Setting concentration standards to 10% of investors' liquid net worth will severely limit their ability to purchase REITs, according to Gina Gombar, vice president of government affairs and associate general counsel at the IPA. Additionally, though the guidelines suggest a 10% net worth standard as a cutoff, administrators in each jurisdiction would have discretion to increase or decrease it as desired.

“It’s going to exacerbate the lack of uniformity rather than standardize it across the states when you have unlimited discretion to choose,” she said.

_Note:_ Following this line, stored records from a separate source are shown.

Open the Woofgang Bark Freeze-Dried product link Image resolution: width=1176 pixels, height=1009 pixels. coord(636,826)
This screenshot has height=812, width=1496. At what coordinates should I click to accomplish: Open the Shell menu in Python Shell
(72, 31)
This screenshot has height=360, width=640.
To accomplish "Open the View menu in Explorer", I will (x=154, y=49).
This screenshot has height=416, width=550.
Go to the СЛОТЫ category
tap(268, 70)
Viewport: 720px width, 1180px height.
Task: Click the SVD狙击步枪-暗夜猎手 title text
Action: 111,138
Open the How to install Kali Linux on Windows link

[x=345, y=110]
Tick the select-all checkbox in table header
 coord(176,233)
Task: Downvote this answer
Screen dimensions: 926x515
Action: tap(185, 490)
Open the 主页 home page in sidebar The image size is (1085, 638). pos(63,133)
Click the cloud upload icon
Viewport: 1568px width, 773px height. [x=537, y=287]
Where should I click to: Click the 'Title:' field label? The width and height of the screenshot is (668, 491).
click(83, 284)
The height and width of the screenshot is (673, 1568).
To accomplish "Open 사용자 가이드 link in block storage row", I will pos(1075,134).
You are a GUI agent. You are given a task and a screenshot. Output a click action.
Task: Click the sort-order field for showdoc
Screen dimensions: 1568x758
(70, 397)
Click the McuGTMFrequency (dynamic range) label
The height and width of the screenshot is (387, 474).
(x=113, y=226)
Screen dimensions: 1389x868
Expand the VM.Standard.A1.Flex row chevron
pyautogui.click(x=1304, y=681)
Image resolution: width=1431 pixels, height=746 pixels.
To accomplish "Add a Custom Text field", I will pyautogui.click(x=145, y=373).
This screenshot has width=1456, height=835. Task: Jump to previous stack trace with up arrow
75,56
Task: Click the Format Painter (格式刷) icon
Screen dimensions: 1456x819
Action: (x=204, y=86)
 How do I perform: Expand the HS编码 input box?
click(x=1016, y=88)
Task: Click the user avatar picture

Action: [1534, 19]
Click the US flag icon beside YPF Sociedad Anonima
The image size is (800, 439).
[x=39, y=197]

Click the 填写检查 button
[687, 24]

But NASAA feels the lack of uniformity is a problem now, with Seidt saying 20 different states already impose concentration limits on nontraded REITs in a nonuniform fashion. While the proposed guidelines allow for flexibility to account for different situations, she argued the guidelines would promote more uniformity with their 10% threshold (a threshold she said largely mirrored what was already in place in states with concentration limits on the books).

“Should it be a different percentage than proposed, and should it apply more narrowly or broadly than proposed? We’re waiting to hear what commenters think,” she said. “But we’re using real state standards as our template.”

Both Coverman and Gombar believe the language of the guidance means it could be used as a reference for additional product guidelines in the future. Even the wording of the concentration limits themselves were drafted “so broadly and without proper limitations” that it would extend beyond REITs to any offering by a major asset manager, according to Coverman.

“So, the potential for the future is, ‘we’re planning to take this whole package of updates and apply it to many other types of products,’” she said.

Seidt said NASAA would confer with industry participants about the issue before a final rule was released.

“I’m hoping that can be handled amicably through the comment process,” she said.